Basti osservare al riguardo che l’articolo 2 del Regolamento in esame (articolo rubricato ‘ Tipologie soggette al Canone di concessione non ricognitorio ’), in combinato disposto con l’Allegato ‘A’, assoggetta ad imposizione – inter alia – tutte “ [le] condutture sotterranee per la distribuzione di (…) energia elettrica ”.
4.3. La circostanza appena esposta risulta del tutto dirimente ai fini del decidere e comporta di per sé l’annullamento del regolamento impugnato, palesando l’illegittimità dello stesso presupposto impositivo.
Restano quindi assorbiti gli ulteriori motivo con cui la E-Distribuzione lamenta sotto ulteriori e diversi aspetti l’illegittimità del medesimo regolamento comunale.

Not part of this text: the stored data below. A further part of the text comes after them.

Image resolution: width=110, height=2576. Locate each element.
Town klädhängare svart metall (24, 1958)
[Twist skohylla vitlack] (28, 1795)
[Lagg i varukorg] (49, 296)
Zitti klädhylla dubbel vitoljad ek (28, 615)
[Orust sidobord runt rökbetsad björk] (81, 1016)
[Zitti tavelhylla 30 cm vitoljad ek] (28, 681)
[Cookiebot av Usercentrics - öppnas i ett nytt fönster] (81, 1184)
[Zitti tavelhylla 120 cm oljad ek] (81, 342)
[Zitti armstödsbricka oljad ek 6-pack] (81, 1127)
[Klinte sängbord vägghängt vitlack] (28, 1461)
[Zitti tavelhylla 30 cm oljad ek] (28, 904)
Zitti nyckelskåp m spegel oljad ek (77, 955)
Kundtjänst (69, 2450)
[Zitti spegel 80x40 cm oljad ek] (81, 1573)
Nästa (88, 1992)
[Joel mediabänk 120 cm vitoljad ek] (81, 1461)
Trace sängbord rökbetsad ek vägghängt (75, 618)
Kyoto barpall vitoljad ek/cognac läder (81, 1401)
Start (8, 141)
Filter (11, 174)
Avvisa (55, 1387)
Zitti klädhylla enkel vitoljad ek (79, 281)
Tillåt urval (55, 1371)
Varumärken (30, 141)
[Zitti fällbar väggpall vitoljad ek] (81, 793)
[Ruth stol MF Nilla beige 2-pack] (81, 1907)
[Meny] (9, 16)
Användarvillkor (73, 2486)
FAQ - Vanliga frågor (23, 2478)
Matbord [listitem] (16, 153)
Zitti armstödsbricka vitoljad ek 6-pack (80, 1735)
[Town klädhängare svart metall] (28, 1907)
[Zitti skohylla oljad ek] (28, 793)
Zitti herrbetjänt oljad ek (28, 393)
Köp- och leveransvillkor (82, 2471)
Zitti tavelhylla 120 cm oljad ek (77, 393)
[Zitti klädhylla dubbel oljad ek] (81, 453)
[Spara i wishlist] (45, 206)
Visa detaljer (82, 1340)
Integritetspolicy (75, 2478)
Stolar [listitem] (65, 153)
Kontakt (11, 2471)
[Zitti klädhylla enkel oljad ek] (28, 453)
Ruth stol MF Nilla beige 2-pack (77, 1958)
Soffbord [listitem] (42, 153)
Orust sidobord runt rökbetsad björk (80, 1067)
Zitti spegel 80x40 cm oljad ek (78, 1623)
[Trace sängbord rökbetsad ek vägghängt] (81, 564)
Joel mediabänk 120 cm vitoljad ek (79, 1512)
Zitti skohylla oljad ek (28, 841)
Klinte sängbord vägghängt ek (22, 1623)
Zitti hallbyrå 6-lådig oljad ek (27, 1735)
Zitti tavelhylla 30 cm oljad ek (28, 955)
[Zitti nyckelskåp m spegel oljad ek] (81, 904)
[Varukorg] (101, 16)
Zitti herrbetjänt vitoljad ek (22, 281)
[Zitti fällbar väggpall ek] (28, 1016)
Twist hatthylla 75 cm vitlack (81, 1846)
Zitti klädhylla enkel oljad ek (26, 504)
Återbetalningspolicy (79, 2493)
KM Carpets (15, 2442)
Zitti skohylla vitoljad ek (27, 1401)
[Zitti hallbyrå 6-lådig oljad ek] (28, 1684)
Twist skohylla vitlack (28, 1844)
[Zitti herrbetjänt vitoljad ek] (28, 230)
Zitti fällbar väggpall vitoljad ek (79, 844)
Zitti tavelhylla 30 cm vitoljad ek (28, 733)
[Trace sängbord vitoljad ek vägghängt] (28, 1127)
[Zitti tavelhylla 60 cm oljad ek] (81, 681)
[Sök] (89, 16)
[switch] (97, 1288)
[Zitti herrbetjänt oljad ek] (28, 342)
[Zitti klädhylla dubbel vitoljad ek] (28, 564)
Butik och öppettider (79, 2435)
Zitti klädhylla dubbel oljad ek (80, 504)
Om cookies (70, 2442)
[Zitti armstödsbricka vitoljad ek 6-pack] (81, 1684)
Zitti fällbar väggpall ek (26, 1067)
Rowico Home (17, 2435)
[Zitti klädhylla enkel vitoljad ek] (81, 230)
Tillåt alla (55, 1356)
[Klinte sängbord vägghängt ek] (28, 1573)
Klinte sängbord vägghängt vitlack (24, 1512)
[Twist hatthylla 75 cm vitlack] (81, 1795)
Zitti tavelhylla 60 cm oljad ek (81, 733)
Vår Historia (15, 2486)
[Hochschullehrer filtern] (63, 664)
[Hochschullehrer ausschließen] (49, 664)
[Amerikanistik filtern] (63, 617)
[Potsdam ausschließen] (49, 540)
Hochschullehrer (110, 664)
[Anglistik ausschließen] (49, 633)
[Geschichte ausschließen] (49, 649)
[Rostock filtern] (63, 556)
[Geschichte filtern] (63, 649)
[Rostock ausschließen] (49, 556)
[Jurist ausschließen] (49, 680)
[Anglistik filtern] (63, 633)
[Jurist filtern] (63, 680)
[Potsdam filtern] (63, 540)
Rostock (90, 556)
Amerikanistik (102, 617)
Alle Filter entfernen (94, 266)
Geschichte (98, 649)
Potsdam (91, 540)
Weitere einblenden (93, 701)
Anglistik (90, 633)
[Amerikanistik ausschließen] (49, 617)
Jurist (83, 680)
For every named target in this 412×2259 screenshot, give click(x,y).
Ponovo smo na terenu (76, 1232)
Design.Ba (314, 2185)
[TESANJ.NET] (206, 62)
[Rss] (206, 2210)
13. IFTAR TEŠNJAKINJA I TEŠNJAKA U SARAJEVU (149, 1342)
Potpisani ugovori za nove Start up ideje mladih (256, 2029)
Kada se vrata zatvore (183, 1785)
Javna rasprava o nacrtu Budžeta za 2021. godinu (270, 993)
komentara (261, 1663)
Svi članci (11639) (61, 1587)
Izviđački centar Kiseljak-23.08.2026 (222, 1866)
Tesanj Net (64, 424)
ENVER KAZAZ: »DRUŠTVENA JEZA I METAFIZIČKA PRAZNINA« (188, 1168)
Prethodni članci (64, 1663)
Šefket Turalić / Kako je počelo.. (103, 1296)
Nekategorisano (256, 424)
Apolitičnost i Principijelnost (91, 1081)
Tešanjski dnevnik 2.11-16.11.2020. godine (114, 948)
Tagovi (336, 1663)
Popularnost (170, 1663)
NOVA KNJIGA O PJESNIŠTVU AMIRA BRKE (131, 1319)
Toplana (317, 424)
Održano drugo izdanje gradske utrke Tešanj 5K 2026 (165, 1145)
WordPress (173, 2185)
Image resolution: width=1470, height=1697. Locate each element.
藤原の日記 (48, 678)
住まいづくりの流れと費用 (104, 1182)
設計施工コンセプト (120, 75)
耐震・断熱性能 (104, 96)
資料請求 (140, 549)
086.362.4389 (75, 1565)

5. Per le ragioni esposte deve in primo luogo essere confermato il difetto di giurisdizione del giudice amministrativo in relazione all’impugnativa dei singoli atti impositivi del canone patrimoniale non ricognitorio.
Nel merito la sentenza in epigrafe deve essere parzialmente riformata, per la parte in cui ha statuito la tardività dell’impugnativa proposta avverso il Regolamento comunale recante la disciplina del canone non ricognitorio: il ricorso in primo grado, che deve essere considerato tempestivo per le ragioni dinanzi evidenziate, risulta fondato e conseguentemente deve essere disposto l’annullamento del richiamato regolamento comunale.
La Sezione ritiene che sussistano giusti ed eccezionali motivi per disporre l’integrale compensazione delle spese fra le parti.